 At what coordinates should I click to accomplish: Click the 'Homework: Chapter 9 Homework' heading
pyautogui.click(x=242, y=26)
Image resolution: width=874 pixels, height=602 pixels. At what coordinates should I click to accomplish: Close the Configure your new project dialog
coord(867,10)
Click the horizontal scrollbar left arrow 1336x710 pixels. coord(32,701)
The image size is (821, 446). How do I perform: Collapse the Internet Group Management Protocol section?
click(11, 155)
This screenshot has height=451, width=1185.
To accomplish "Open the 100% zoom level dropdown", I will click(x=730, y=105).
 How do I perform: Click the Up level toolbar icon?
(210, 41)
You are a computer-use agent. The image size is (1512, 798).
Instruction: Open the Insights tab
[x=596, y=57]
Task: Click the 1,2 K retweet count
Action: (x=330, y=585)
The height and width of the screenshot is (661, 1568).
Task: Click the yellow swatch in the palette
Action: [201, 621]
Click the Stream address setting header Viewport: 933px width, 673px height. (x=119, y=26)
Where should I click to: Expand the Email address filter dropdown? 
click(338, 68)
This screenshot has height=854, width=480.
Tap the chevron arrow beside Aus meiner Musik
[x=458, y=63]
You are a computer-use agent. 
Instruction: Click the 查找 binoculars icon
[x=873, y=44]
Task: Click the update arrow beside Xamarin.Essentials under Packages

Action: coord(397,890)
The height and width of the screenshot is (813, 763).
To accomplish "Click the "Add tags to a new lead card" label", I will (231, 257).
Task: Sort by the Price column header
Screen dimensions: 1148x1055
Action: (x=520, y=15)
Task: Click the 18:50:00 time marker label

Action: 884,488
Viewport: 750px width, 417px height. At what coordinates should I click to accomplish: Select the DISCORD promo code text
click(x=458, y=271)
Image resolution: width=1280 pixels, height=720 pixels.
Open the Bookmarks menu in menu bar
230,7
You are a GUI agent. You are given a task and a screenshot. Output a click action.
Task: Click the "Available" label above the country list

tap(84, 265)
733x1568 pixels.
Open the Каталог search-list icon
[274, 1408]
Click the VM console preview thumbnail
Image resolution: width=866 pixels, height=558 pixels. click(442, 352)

== == ==

• What to do: Copy the data above, starting at the line that contains "The height and width of the screenshot is (813, 763)." and ending at the line that contains "Action: (x=520, y=15)". Keep the requests, and raise every coordinate in the answers by 126.

• Result below:
The height and width of the screenshot is (813, 763).
To accomplish "Click the "Add tags to a new lead card" label", I will (357, 383).
Task: Sort by the Price column header
Screen dimensions: 1148x1055
Action: (x=646, y=141)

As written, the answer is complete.